─── RECORDS PROVIDED ───
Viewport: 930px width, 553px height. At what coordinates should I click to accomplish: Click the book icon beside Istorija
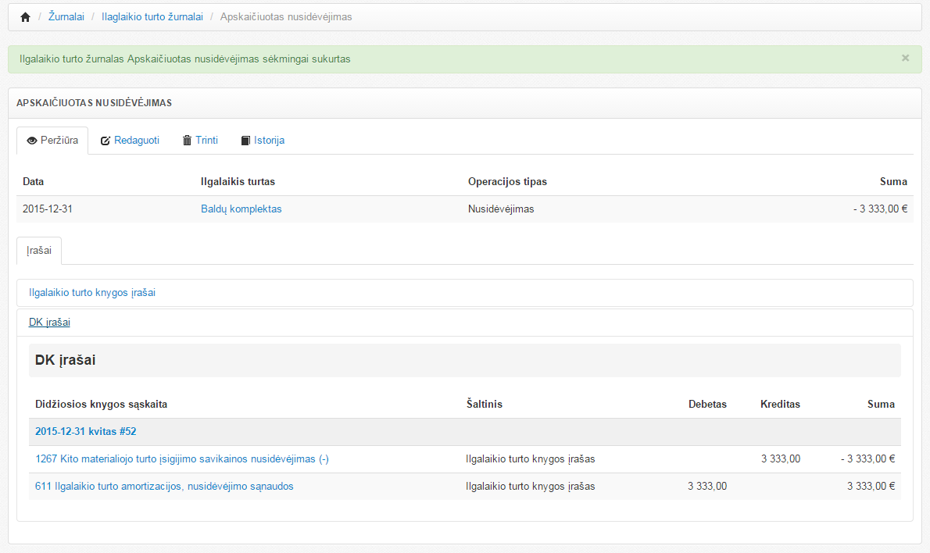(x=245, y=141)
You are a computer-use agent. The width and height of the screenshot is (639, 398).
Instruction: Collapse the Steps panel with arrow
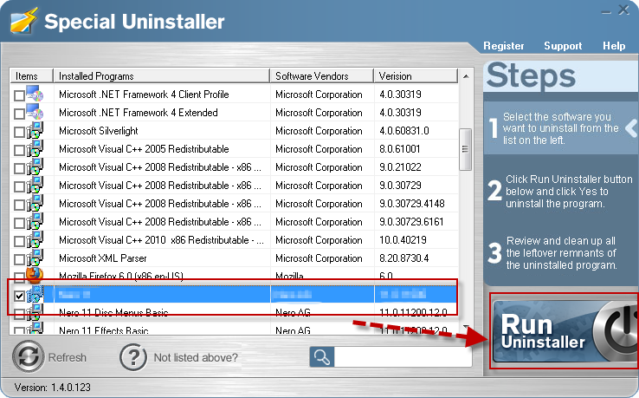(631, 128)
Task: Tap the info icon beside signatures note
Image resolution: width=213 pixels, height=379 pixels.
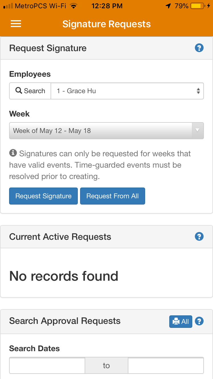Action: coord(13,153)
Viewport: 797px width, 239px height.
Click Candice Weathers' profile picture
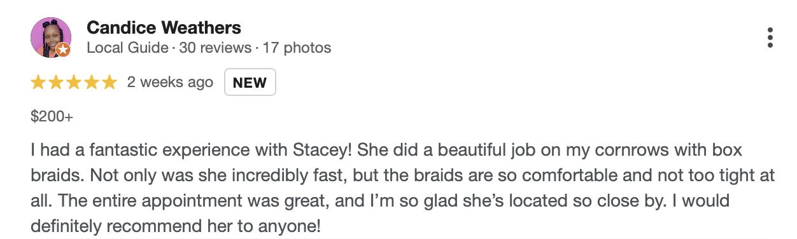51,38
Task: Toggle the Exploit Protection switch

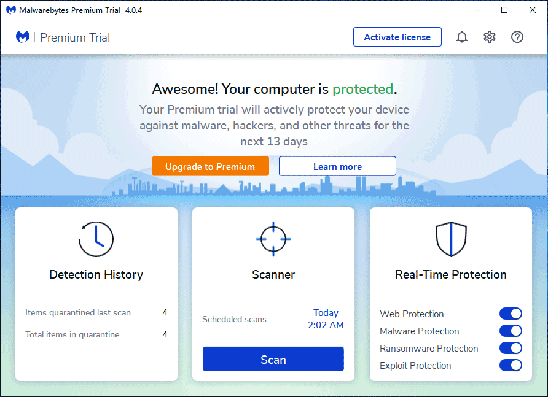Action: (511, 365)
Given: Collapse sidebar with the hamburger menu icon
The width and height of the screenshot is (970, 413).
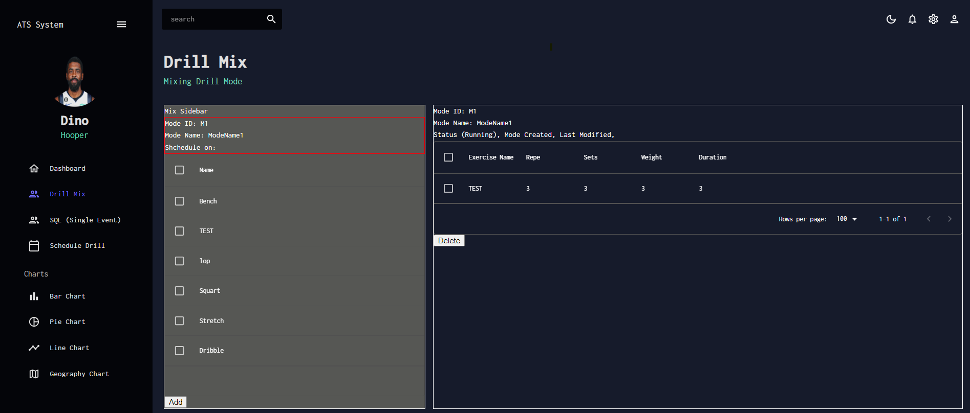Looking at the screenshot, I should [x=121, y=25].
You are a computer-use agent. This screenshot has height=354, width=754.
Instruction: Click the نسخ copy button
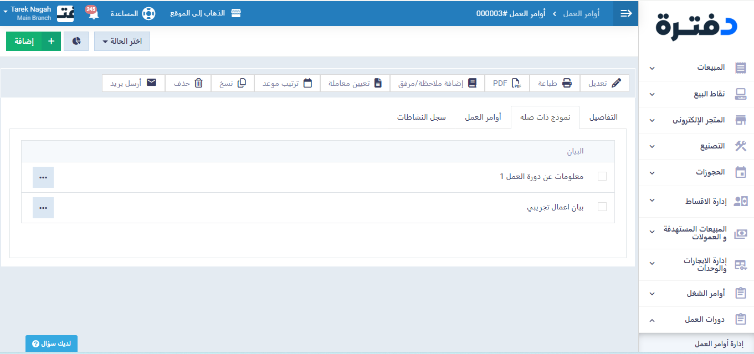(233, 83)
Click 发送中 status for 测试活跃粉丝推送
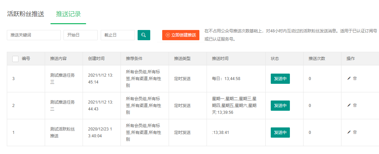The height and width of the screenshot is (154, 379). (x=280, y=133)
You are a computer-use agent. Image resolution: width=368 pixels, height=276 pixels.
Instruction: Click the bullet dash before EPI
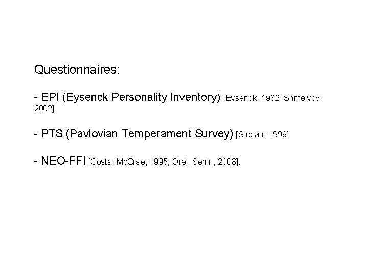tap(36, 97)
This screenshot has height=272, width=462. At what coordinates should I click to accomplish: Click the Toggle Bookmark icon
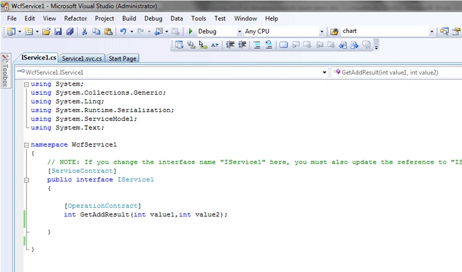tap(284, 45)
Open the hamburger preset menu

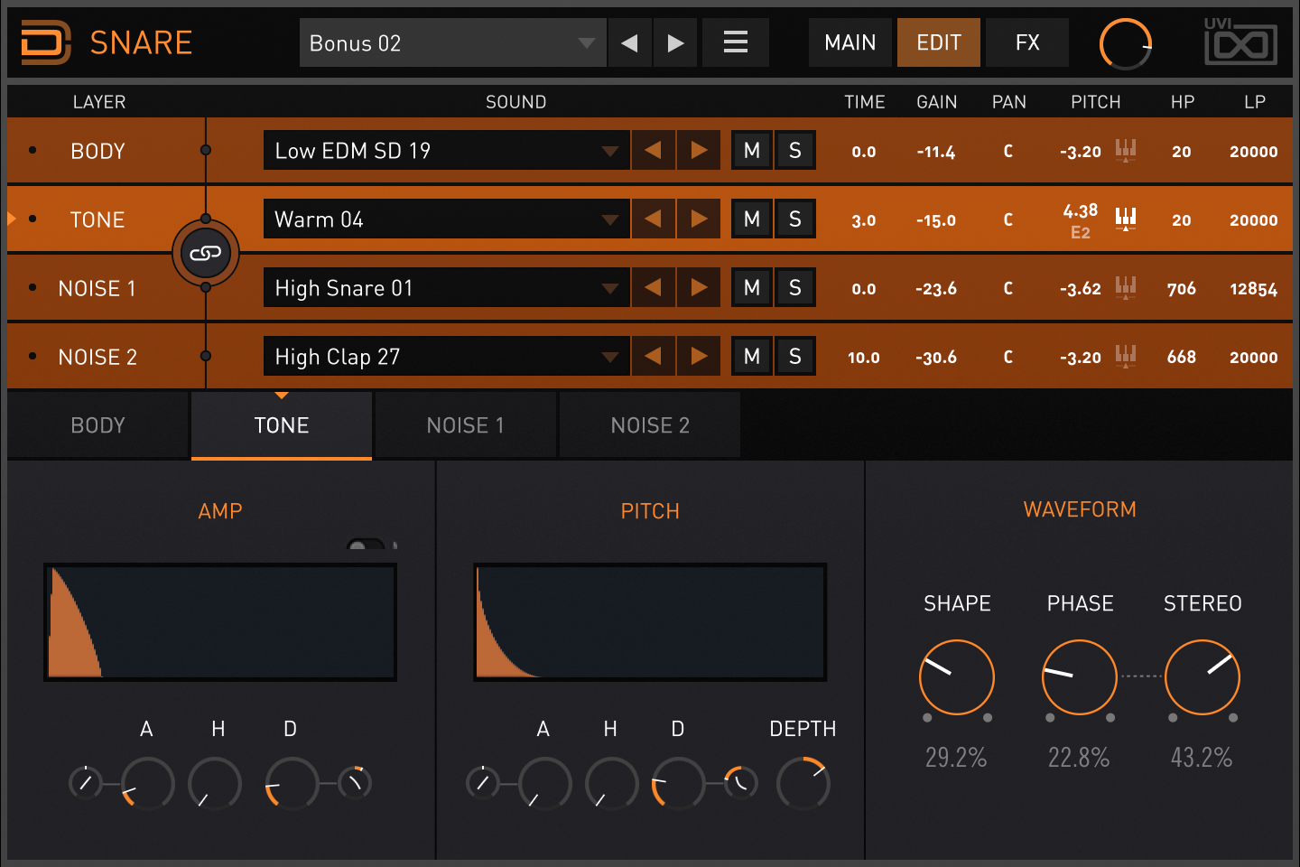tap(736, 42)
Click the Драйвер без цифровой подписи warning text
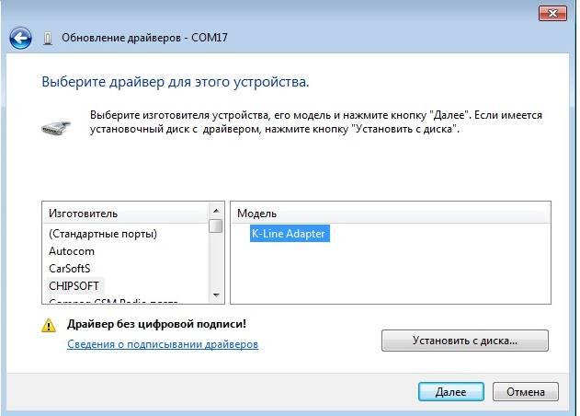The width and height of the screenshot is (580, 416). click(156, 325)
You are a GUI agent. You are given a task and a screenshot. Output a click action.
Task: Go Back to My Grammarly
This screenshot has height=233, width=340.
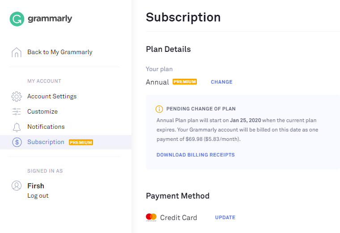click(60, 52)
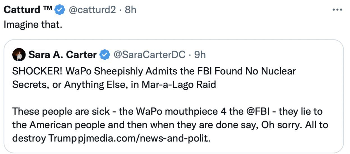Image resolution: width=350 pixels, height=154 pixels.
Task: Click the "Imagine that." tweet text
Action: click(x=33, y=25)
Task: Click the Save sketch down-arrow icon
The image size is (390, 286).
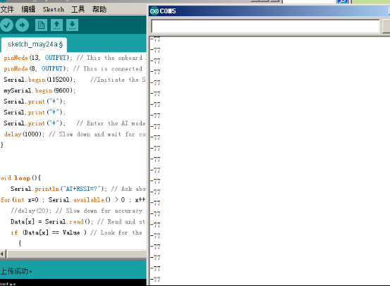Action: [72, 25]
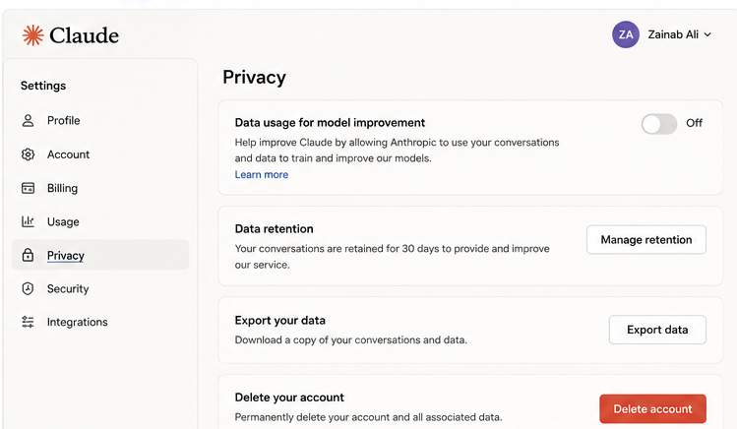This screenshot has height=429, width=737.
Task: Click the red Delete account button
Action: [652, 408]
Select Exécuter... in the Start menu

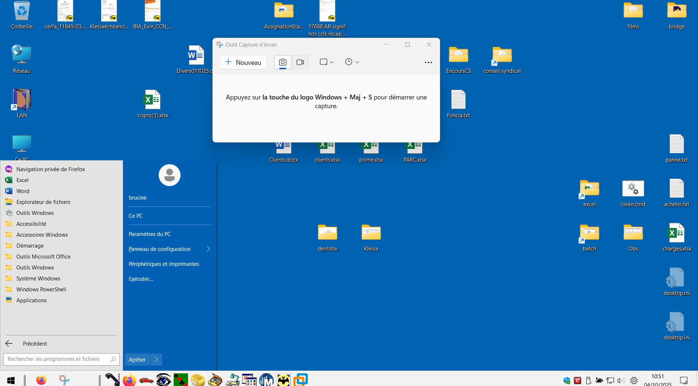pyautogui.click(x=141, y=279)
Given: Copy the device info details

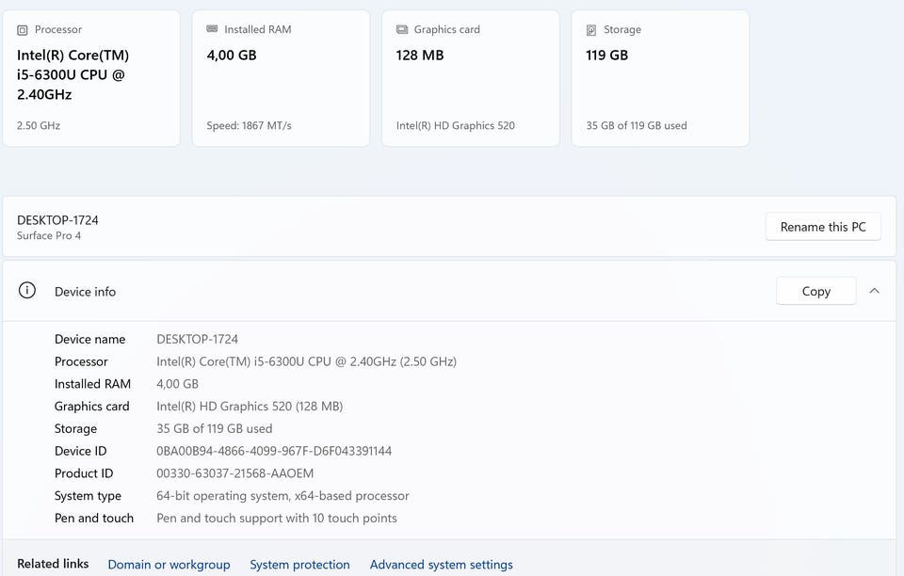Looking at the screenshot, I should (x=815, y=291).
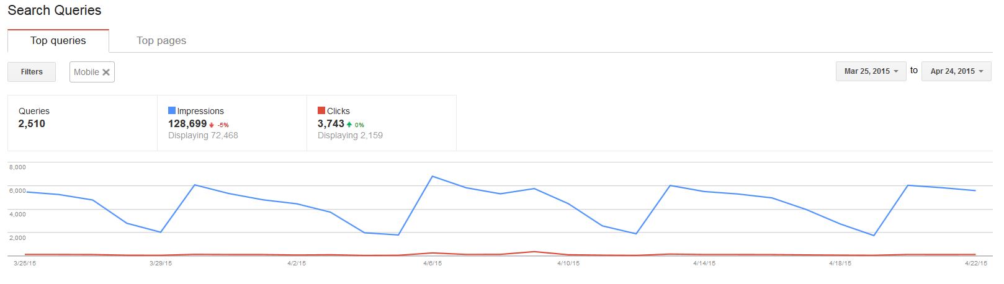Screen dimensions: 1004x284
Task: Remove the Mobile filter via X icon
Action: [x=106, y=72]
───
WORK INSTRUCTIONS.
Excluding all pictures, output exactly the lines from the line containing "Select Exécuter... in the Start menu" through the last line of the entries above.

RESPONSE AREA.
Select Exécuter... in the Start menu

pyautogui.click(x=141, y=279)
Given: Copy the device info details

Looking at the screenshot, I should (x=815, y=291).
Screen dimensions: 1004x284
Task: Remove the Mobile filter via X icon
Action: [x=106, y=72]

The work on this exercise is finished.